Many aspects of Cyg A have been studied in both radio and X-rays: e.g. Carilli et al. (1994), Wilson et al. (2000, 2006), Smith et al. (2002), and Yaji et al. (2010). Some progress has been made recently in modelling these jets with hydrodynamical simulations (Krause 2003, 2005; see also Alexander & Pooley 1996). The observed width of the radio lobes are only reproduced by very light jets, with jet densities of the order of 10-4 times the already tenuous surrounding X-ray plasma. This implies a low momentum flux and low hotspot advance speeds, comparable to the general advance speed of the bow shock driven into the surrounding ICM. Consequently, the bow shock assumes an almost spherical shape around the radio source with a wide region of shocked ICM adjacent to the radio lobes.
In this paper we use most of the Chandra archival data on Cyg A to study the interaction effects in the region near the AGN inside the radio lobes in detail. In this region we have discovered an X-ray cavity very similar to those found in FR I radio sources in clusters. We investigated it in detail with the X-ray and radio data to unveil its physical properties and its origin, and interpreted them with a hydrodynamical simulation.
For distance related quantities we adopt a flat Λ-cosmology with H0 = 70 km s-1 Mpc-1, ΩM = 0.3. For the redshift of Cyg A of 0.0561, 1′′ corresponds to 1.09 kpc.
2. Chandra observations
We used all available archival Chandra ACIS-I observations for Cyg A, which sum up to 200 ks of exposure. Standard data analysis was performed with CIAO 4.41 with calibration database (CALDB) 4.4.8. This includes flare cleaning by filtering light curves of source-free regions, VFAINT mode, gain, and charge transfer inefficiency corrections. The final exposure after cleaning is slightly less than 190 ks. We apply the same procedure to an ACIS blank sky observation, which was used as our background estimate after adjusting the normalisation. In our case different normalisations of the background do not significantly influence the results of our analysis since the region of our interest has high source counts. We used the 9 − 12.5 keV countrate to get the appropriate normalisation for the background exposure. We used fluximage to obtain flux and exposure maps after background subtraction, and the combined map is shown in Figs. 1 and 3 in the 0.5 − 2 keV band. Figure 1 shows a detailed image of Cyg A with X-ray contours in an area of 2.6′ × 1.75′. There are ten regions defined by white polygons with their ID numbers, for which we determine the X-ray properties in the next section.

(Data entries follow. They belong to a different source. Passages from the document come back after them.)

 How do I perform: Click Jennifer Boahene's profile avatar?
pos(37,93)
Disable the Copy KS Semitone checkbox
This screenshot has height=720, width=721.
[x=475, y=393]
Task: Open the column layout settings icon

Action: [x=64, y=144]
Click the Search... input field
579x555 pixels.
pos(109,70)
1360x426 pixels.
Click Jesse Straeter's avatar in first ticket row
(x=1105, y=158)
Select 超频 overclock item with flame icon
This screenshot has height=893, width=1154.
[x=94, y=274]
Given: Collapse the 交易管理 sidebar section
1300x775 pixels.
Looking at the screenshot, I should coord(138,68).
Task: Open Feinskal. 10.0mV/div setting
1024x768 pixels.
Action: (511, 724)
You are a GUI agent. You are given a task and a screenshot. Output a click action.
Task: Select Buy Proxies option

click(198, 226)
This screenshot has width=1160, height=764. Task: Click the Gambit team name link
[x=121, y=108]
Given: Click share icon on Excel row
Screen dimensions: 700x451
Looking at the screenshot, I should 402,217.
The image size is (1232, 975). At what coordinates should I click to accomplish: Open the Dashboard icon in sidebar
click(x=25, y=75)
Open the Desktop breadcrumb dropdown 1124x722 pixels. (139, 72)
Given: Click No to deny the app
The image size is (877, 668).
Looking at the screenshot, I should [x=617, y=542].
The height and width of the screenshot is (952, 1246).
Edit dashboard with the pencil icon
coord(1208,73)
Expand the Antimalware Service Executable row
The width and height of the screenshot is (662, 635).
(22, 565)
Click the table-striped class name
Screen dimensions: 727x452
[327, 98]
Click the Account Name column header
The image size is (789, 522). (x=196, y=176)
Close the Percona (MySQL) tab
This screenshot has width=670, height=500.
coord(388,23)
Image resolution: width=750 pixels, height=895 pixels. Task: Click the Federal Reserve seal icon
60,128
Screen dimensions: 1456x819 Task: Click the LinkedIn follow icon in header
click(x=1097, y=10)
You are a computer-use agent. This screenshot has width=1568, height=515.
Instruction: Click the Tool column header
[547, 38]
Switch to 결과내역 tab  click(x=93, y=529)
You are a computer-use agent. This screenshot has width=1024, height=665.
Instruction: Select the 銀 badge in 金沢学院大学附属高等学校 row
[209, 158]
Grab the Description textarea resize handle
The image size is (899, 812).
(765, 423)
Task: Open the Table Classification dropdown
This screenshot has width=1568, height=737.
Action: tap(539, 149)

Fig. 1 Chandra image of Cygnus A with contours and ten study regions in white polygons with their ID numbers. The dimension of the image is 2.6′ × 1.75′, and a black line of length 5′′ is marked below the eastern hotspot. The X-ray cavity, 1, is the polygon defining a region of low X-ray surface brightness. |
3. Properties of the X-ray cavity
Figure 1 shows the detailed X-ray surface brightness distribution in the shocked region of Cyg A. The shocked region is contained in an ellipse surrounding two hotspots and the jets and extends outside the outermost contour in Fig. 1. From radio observations we know that the energetic jet created backflows, which are seen as diffuse lower surface brightness areas starting near the hotspots towards the centre. The central region away from the heads of the jets and backflows is expected to be in pressure equilibrium. An interesting region drawing attention is the low surface brightness feature numbered 1. This is the “cavity” we study in this paper with a lower-than-expected thermal plasma pressure.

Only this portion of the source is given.